INPUT FOR THIS TASK:
______
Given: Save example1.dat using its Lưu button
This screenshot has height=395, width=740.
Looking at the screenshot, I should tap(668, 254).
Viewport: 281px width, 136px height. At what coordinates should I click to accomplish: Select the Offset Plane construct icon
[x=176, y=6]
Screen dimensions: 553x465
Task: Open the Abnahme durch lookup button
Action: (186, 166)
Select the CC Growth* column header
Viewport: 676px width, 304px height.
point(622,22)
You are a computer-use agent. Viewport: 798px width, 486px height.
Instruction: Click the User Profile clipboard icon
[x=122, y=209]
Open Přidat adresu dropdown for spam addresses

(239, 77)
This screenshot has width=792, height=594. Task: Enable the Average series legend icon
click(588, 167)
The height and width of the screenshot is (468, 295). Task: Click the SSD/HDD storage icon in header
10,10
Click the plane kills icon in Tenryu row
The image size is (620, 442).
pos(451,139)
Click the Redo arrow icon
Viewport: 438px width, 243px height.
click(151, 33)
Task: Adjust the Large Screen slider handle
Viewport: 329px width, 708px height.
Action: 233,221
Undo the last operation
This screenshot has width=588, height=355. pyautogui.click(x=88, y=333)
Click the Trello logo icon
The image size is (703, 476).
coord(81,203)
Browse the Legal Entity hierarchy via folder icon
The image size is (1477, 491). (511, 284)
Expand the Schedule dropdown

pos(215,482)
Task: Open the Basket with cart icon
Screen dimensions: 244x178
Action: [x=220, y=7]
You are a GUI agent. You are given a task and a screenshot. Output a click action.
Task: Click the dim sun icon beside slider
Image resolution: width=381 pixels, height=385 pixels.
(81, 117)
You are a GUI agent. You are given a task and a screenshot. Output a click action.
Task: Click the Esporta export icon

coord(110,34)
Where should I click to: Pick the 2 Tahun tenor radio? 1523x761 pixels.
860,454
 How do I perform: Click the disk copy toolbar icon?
______
EXERCISE DESCRIPTION: Each line from the top of the listing down to and including the one containing "Select the CC Growth* column header" should be transcribed exactly; nothing else is to be output.

RESULT OF THIS TASK:
Given: Save example1.dat using its Lưu button
This screenshot has height=395, width=740.
Looking at the screenshot, I should tap(668, 254).
Viewport: 281px width, 136px height. At what coordinates should I click to accomplish: Select the Offset Plane construct icon
[x=176, y=6]
Screen dimensions: 553x465
Task: Open the Abnahme durch lookup button
Action: (186, 166)
Select the CC Growth* column header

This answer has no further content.